-- Opening Marker --

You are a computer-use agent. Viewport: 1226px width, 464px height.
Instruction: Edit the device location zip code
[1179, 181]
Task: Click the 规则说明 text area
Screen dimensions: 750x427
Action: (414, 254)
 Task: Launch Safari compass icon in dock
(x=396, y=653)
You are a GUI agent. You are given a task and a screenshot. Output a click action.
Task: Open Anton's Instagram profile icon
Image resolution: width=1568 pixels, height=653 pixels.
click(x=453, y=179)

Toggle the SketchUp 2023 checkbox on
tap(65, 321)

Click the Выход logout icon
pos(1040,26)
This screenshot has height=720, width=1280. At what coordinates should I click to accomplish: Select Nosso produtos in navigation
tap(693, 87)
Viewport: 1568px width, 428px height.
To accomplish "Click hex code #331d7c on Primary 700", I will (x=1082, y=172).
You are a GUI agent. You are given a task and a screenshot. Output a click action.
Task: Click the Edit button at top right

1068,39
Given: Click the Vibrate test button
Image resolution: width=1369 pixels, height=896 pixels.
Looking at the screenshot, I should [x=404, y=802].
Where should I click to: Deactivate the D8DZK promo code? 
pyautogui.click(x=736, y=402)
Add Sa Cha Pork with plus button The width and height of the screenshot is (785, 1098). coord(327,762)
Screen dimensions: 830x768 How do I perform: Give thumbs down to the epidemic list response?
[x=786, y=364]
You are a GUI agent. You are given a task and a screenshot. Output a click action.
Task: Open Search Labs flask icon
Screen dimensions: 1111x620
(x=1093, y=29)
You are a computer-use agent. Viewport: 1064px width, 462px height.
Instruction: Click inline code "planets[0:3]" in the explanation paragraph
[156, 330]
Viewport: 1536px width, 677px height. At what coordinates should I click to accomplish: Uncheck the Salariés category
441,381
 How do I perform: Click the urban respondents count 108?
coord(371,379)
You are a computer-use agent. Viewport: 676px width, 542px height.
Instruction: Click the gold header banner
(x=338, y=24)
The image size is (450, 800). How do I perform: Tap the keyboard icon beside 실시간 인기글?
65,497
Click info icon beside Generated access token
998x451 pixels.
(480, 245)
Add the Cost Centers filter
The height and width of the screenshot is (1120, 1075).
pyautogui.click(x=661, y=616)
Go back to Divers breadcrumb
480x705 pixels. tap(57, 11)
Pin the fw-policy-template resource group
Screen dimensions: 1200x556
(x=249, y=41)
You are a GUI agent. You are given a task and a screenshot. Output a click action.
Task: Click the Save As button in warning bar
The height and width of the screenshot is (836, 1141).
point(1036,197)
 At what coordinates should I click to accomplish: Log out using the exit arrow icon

-- Closing Marker --

▸ **EXERCISE REQUIREMENTS**
Set down the entries above again, word for word.

▸ **RESPONSE TO THIS EXERCISE**
You are a computer-use agent. Viewport: 1226px width, 464px height.
Instruction: Edit the device location zip code
[1179, 181]
Task: Click the 规则说明 text area
Screen dimensions: 750x427
Action: (414, 254)
 Task: Launch Safari compass icon in dock
(x=396, y=653)
You are a GUI agent. You are given a task and a screenshot. Output a click action.
Task: Open Anton's Instagram profile icon
Image resolution: width=1568 pixels, height=653 pixels.
click(x=453, y=179)

Toggle the SketchUp 2023 checkbox on
tap(65, 321)

Click the Выход logout icon
pos(1040,26)
This screenshot has height=720, width=1280. At what coordinates should I click to accomplish: Select Nosso produtos in navigation
tap(693, 87)
Viewport: 1568px width, 428px height.
To accomplish "Click hex code #331d7c on Primary 700", I will (x=1082, y=172).
You are a GUI agent. You are given a task and a screenshot. Output a click action.
Task: Click the Edit button at top right

1068,39
Given: Click the Vibrate test button
Image resolution: width=1369 pixels, height=896 pixels.
Looking at the screenshot, I should [x=404, y=802].
Where should I click to: Deactivate the D8DZK promo code? 
pyautogui.click(x=736, y=402)
Add Sa Cha Pork with plus button The width and height of the screenshot is (785, 1098). coord(327,762)
Screen dimensions: 830x768 How do I perform: Give thumbs down to the epidemic list response?
[x=786, y=364]
You are a GUI agent. You are given a task and a screenshot. Output a click action.
Task: Open Search Labs flask icon
Screen dimensions: 1111x620
(x=1093, y=29)
You are a computer-use agent. Viewport: 1064px width, 462px height.
Instruction: Click inline code "planets[0:3]" in the explanation paragraph
[156, 330]
Viewport: 1536px width, 677px height. At what coordinates should I click to accomplish: Uncheck the Salariés category
441,381
 How do I perform: Click the urban respondents count 108?
coord(371,379)
You are a computer-use agent. Viewport: 676px width, 542px height.
Instruction: Click the gold header banner
(x=338, y=24)
The image size is (450, 800). How do I perform: Tap the keyboard icon beside 실시간 인기글?
65,497
Click info icon beside Generated access token
998x451 pixels.
(480, 245)
Add the Cost Centers filter
The height and width of the screenshot is (1120, 1075).
pyautogui.click(x=661, y=616)
Go back to Divers breadcrumb
480x705 pixels. tap(57, 11)
Pin the fw-policy-template resource group
Screen dimensions: 1200x556
(x=249, y=41)
You are a GUI agent. You are given a task and a screenshot. Output a click action.
Task: Click the Save As button in warning bar
The height and width of the screenshot is (836, 1141).
point(1036,197)
 At what coordinates should I click to accomplish: Log out using the exit arrow icon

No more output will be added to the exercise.